====== DATA PROVIDED ======

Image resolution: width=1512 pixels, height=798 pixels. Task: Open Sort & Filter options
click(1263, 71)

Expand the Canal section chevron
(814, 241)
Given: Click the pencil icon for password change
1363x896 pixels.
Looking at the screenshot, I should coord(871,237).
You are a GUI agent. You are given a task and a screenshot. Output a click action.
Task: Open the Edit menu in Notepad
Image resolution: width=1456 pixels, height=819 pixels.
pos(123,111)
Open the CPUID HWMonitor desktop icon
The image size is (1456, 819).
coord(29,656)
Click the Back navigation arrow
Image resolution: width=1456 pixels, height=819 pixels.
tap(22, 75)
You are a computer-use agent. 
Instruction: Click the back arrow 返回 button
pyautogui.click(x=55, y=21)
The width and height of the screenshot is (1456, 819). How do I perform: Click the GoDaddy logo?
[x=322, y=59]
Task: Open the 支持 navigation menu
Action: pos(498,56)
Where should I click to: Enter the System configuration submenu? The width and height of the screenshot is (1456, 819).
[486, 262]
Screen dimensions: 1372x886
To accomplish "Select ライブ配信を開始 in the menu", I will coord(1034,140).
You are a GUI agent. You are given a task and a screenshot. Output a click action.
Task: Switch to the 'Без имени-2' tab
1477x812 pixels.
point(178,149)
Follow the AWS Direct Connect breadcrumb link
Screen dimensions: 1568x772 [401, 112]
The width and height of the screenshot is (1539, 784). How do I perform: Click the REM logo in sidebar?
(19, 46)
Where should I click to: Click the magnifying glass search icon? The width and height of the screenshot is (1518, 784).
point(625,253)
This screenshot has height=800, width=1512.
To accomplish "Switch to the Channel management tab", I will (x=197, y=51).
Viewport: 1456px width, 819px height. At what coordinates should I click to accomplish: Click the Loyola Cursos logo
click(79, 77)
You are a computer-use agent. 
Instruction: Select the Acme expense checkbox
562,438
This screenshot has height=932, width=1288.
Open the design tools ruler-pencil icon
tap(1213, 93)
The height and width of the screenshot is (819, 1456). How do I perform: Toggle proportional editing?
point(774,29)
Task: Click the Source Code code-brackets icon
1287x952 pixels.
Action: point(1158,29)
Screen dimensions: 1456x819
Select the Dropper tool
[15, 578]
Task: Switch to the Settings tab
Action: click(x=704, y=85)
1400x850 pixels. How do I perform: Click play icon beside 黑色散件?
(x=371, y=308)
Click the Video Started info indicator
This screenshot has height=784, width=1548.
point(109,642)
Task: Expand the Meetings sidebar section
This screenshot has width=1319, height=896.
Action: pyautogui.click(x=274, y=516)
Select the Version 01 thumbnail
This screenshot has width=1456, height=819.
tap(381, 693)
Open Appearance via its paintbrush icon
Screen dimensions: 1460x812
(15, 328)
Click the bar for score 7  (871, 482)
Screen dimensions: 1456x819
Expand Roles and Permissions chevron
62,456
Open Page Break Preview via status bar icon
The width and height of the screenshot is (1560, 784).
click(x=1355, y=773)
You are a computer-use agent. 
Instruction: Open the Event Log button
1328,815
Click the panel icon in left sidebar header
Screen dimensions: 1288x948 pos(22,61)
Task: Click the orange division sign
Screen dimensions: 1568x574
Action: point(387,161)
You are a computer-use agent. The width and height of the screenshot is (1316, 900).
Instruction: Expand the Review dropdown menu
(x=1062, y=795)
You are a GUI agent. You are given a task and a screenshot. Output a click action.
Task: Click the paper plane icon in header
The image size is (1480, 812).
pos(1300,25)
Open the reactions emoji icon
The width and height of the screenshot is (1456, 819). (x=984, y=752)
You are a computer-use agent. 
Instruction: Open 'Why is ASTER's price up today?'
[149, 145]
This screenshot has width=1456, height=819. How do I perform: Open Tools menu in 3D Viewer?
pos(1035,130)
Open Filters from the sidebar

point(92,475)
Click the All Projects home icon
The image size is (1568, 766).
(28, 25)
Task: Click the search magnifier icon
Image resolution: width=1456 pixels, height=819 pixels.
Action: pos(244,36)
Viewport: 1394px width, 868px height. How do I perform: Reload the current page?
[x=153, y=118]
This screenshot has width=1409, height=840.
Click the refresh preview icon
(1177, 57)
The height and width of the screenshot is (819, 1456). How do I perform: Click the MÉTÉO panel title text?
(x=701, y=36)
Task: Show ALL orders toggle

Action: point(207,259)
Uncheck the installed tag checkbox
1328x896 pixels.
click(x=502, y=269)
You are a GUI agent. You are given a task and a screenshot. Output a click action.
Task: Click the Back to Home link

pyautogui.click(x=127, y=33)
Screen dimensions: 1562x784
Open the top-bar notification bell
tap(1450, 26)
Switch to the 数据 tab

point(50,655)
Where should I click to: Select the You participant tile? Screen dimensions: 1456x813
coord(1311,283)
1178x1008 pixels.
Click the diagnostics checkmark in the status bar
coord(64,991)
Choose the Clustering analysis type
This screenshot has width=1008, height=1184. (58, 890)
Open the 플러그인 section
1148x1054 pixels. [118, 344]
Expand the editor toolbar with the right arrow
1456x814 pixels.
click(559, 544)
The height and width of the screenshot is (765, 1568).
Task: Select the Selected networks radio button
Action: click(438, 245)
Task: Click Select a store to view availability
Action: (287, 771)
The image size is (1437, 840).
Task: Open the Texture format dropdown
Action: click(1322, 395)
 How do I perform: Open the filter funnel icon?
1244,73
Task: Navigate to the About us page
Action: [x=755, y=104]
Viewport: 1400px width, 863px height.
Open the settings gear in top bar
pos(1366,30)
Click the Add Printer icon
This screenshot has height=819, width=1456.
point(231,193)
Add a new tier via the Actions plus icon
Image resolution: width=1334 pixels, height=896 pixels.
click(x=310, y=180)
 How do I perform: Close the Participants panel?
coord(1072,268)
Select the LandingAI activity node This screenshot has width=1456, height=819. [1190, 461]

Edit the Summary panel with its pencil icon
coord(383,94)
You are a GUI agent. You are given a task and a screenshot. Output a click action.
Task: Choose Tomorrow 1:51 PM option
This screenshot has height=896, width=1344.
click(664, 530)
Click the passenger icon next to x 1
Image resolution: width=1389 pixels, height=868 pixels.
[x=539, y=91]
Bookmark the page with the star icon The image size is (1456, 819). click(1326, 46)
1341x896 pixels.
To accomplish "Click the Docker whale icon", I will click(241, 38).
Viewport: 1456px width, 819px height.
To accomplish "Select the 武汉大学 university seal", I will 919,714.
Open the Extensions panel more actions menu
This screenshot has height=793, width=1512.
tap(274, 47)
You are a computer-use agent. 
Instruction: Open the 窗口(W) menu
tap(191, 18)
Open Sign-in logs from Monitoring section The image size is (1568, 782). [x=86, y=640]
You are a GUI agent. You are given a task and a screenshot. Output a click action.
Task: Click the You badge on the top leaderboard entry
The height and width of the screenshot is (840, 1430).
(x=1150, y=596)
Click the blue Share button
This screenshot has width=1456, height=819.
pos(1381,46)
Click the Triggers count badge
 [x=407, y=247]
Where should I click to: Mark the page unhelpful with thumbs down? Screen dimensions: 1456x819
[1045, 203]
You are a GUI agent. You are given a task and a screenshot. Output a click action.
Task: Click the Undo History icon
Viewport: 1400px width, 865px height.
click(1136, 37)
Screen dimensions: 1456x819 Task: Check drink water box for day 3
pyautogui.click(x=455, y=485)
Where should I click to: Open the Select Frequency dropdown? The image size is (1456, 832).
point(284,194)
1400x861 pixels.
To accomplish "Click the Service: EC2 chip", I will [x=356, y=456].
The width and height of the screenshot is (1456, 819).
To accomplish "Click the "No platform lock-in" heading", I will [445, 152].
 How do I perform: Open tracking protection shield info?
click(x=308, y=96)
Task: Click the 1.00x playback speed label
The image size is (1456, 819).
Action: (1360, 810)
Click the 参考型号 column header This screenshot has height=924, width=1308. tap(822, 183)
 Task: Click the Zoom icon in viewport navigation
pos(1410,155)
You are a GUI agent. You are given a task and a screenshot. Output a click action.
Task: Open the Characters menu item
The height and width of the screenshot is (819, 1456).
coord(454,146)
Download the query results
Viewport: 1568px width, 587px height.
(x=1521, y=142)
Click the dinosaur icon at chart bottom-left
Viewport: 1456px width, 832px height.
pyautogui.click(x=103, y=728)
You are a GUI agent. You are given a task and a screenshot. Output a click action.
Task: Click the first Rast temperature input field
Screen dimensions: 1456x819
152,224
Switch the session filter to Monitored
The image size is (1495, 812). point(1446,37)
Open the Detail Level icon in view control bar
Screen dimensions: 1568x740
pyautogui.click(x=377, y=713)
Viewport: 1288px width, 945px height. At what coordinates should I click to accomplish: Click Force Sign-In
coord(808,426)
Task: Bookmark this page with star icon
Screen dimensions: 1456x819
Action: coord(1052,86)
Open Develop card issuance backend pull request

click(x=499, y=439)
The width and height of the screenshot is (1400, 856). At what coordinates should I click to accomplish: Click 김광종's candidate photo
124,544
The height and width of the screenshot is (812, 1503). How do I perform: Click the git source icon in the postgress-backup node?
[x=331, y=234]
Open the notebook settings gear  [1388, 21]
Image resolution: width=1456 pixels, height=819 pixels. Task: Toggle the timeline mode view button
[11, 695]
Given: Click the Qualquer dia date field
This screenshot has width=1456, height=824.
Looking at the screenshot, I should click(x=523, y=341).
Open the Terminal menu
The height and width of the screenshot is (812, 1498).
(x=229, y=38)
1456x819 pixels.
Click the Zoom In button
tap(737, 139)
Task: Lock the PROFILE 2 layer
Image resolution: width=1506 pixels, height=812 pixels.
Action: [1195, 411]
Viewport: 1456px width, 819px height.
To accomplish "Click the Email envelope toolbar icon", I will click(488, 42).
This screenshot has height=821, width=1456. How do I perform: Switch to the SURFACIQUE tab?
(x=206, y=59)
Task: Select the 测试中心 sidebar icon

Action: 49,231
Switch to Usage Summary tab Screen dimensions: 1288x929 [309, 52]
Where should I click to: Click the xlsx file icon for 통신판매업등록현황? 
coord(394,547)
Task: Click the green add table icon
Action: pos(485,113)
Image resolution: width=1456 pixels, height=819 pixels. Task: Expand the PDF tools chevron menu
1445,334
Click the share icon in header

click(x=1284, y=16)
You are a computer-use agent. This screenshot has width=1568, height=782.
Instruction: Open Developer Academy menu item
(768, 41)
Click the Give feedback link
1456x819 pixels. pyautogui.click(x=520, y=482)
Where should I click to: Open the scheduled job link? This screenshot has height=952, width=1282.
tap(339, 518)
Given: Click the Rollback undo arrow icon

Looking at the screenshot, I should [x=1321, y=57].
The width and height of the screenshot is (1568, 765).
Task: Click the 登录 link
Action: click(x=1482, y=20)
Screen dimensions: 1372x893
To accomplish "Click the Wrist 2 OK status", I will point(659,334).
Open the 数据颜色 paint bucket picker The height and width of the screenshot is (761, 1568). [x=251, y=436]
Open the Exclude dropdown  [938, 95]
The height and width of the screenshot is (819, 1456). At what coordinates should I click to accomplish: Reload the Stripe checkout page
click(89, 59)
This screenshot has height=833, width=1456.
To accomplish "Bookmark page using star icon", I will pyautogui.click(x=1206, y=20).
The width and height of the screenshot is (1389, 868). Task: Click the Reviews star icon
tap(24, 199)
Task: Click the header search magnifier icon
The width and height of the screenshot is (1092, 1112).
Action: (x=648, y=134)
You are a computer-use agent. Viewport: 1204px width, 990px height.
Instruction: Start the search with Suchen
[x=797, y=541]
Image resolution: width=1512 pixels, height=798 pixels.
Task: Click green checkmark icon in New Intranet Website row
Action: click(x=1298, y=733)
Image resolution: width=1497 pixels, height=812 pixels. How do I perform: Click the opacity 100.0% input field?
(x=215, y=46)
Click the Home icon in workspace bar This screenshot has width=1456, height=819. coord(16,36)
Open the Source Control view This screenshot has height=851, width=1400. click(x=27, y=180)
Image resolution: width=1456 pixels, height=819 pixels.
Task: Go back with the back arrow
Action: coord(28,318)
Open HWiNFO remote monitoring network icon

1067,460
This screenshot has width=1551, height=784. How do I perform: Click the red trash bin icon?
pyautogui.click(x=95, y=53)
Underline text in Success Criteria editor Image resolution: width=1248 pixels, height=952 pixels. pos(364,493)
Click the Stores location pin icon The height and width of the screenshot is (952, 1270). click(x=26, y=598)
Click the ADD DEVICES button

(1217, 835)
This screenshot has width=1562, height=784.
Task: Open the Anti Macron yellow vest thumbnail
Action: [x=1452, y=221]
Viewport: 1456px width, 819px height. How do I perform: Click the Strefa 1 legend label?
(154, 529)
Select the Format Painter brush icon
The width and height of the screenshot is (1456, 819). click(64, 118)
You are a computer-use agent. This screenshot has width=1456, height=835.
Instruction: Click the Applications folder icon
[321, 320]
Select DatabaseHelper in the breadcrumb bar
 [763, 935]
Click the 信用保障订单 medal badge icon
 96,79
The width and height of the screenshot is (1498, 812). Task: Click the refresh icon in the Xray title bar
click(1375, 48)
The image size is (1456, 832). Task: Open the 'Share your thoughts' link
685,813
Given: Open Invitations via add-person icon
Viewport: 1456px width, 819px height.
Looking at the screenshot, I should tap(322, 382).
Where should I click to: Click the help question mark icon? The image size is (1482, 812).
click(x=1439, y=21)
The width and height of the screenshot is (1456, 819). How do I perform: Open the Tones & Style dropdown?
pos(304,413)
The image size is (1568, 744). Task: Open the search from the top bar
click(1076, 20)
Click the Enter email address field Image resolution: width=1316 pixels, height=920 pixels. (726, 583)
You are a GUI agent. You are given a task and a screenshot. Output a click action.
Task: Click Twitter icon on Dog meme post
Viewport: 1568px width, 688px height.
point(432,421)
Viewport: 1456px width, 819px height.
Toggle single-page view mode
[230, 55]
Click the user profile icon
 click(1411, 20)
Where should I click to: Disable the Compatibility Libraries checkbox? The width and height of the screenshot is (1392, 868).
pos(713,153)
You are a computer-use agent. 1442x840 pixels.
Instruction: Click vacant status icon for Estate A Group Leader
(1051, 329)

======

- YOUR INSTRUCTIONS:
All lines in the data above from the one with "Click the Home" through the one with "Underline text in" must be repeated exactly, and no others.

- EXERCISE RESULT:
Click the Home icon in workspace bar This screenshot has width=1456, height=819. coord(16,36)
Open the Source Control view This screenshot has height=851, width=1400. click(x=27, y=180)
Image resolution: width=1456 pixels, height=819 pixels.
Task: Go back with the back arrow
Action: coord(28,318)
Open HWiNFO remote monitoring network icon

1067,460
This screenshot has width=1551, height=784. How do I perform: Click the red trash bin icon?
pyautogui.click(x=95, y=53)
Underline text in Success Criteria editor Image resolution: width=1248 pixels, height=952 pixels. pos(364,493)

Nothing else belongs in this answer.